Work request:
Go over the data and copy out each line with "Zoom" in it.

*** Opening of Provided records ***

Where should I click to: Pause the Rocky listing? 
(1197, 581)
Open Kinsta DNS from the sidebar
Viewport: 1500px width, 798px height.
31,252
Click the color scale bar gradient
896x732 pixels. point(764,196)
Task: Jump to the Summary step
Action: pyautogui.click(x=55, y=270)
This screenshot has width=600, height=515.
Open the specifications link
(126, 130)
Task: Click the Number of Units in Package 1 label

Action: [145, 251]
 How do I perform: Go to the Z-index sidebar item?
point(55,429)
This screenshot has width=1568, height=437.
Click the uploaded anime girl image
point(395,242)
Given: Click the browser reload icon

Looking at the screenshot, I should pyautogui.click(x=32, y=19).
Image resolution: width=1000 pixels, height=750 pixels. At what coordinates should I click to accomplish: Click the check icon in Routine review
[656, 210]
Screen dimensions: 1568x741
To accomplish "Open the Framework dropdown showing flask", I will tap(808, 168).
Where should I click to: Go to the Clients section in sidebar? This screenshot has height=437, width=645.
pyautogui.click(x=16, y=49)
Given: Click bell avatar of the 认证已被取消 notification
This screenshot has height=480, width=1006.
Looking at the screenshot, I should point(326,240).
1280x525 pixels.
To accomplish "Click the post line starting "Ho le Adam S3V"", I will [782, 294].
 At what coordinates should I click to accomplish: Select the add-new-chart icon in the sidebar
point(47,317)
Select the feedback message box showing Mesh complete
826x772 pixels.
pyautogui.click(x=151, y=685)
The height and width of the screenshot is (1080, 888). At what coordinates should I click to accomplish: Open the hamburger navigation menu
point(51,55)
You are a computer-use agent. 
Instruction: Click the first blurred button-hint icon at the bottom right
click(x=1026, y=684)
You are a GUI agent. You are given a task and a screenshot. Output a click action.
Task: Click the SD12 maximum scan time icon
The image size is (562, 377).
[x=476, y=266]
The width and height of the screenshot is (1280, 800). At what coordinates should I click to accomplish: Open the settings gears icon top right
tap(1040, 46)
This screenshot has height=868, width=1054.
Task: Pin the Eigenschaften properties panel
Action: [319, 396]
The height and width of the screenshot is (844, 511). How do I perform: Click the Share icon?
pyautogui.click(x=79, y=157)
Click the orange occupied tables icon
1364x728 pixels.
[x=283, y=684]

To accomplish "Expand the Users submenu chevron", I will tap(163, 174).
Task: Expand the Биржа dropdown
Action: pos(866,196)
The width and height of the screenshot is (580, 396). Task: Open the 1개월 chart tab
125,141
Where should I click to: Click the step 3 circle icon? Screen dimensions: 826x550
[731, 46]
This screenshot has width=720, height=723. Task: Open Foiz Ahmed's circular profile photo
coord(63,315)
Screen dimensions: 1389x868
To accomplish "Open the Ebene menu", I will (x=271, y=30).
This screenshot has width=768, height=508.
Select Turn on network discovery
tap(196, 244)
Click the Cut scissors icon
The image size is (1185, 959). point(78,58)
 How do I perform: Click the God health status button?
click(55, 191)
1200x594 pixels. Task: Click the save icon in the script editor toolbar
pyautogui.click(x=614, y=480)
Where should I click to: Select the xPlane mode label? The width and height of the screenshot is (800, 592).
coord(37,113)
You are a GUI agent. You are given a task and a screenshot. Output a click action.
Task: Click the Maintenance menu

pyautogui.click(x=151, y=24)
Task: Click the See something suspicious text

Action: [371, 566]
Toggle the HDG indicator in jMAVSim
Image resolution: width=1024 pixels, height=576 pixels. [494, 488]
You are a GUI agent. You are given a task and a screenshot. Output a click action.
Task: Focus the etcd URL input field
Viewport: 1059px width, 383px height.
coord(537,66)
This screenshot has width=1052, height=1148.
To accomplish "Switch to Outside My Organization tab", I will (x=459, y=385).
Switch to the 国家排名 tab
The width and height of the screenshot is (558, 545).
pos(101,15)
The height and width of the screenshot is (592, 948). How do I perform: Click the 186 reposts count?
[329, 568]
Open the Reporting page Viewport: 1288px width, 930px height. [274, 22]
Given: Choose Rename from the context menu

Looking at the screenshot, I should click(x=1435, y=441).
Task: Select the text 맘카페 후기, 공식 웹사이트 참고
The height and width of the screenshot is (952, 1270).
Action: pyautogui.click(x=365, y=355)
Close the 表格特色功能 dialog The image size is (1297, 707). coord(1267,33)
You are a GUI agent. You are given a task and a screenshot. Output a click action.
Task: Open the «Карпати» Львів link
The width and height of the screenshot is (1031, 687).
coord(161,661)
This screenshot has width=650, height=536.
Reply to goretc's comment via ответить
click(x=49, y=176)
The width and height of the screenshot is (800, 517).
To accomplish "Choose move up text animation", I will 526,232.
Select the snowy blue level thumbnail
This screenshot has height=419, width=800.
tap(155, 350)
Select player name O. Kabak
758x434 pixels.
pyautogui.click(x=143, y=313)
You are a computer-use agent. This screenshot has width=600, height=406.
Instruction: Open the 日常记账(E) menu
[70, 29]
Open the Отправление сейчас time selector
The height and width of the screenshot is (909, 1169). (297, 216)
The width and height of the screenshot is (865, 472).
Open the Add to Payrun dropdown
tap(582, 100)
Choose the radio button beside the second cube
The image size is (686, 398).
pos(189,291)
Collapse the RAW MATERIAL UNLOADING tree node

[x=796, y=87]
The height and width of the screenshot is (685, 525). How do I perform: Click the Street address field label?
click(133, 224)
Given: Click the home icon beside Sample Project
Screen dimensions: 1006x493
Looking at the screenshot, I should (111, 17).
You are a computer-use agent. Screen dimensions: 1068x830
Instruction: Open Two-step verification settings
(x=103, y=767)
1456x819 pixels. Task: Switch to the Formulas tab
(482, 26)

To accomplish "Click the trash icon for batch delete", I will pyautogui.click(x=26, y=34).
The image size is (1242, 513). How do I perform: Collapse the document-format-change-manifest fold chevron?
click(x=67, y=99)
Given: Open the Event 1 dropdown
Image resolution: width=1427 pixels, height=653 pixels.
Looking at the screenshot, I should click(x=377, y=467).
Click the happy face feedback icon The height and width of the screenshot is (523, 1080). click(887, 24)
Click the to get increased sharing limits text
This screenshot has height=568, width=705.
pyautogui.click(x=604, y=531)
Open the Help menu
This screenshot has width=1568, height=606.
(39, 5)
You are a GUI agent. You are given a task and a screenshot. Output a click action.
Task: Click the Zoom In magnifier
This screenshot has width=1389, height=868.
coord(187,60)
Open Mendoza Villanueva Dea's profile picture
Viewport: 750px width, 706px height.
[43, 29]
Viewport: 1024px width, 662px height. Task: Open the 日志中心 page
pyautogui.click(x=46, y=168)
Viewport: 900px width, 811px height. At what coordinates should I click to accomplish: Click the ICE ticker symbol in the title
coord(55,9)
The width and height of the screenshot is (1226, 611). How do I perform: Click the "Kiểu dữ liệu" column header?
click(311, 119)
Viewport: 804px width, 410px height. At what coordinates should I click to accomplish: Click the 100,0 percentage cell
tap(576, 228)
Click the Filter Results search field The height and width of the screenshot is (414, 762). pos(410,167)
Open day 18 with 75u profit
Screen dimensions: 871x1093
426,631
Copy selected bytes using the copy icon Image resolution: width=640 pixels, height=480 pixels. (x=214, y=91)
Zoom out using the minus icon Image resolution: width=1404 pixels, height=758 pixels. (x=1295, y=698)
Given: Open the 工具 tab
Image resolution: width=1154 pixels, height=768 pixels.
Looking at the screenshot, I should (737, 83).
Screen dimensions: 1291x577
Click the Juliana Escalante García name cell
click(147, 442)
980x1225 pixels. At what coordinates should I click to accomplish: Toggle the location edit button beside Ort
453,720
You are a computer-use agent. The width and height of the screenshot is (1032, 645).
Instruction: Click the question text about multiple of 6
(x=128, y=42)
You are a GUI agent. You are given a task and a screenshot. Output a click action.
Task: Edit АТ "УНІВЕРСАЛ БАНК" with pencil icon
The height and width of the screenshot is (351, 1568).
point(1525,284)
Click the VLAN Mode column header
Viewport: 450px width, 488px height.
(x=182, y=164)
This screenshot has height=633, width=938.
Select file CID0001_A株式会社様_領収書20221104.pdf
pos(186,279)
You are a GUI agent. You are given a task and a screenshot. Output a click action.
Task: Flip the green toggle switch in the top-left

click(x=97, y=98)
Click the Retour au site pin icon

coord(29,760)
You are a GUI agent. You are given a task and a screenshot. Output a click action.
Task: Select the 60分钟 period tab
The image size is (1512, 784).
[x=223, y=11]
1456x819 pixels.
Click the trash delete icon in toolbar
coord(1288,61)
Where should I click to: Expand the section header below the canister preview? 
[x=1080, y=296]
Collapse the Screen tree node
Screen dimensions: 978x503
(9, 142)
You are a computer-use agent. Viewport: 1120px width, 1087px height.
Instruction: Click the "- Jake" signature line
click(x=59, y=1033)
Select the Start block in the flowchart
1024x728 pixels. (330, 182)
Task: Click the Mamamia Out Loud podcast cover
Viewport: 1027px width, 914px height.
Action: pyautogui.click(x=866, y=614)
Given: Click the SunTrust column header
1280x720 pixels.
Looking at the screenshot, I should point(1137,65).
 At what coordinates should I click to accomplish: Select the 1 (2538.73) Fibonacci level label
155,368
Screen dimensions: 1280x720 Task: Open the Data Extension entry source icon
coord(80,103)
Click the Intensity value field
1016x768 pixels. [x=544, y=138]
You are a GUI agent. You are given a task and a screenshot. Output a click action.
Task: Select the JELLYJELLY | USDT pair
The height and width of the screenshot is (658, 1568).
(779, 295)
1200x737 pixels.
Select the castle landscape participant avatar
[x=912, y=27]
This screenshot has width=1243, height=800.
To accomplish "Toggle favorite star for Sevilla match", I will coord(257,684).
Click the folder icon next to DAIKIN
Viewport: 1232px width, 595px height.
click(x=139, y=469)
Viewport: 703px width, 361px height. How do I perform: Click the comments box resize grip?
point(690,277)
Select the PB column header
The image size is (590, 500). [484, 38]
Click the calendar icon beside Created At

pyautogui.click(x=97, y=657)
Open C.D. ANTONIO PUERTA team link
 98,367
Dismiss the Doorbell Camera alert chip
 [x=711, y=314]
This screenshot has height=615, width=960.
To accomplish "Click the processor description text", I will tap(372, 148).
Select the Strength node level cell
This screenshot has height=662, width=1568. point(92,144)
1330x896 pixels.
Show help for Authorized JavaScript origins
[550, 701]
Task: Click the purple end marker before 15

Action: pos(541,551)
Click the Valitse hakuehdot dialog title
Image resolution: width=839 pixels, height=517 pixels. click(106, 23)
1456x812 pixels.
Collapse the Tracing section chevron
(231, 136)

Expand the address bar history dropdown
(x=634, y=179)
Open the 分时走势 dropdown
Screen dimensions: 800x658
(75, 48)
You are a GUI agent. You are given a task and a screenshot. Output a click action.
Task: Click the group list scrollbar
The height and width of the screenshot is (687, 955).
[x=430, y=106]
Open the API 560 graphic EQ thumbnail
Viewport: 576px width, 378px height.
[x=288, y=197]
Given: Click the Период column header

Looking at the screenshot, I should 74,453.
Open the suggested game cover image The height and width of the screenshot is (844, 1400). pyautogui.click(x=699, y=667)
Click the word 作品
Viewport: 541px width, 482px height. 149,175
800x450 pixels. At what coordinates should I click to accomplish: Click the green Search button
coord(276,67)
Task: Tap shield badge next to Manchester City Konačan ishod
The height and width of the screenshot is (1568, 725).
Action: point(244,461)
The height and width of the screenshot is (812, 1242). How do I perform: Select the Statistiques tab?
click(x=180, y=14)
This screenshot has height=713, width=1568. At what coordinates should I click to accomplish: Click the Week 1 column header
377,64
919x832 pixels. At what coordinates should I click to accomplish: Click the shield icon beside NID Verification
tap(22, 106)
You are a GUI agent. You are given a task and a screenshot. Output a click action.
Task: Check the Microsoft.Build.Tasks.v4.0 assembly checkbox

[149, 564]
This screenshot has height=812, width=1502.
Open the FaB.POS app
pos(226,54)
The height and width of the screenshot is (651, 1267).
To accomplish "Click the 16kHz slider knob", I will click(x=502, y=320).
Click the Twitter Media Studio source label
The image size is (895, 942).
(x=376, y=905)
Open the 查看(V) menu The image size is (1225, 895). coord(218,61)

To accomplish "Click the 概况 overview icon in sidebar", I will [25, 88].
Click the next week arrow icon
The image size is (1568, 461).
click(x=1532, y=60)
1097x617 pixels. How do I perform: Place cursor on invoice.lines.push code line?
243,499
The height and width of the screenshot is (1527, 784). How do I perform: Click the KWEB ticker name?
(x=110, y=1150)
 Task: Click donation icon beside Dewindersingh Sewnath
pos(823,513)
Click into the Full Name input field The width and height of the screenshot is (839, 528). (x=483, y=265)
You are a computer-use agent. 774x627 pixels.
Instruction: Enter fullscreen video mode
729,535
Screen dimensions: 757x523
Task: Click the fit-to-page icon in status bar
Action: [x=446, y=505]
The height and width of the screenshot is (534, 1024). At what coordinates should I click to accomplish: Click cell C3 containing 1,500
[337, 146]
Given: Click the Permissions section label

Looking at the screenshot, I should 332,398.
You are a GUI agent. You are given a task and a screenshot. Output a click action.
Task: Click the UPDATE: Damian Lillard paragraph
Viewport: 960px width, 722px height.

*** Close of Provided records ***

Exercise output:
Task: Click the Zoom In magnifier
Zoom out using the minus icon Image resolution: width=1404 pixels, height=758 pixels. (x=1295, y=698)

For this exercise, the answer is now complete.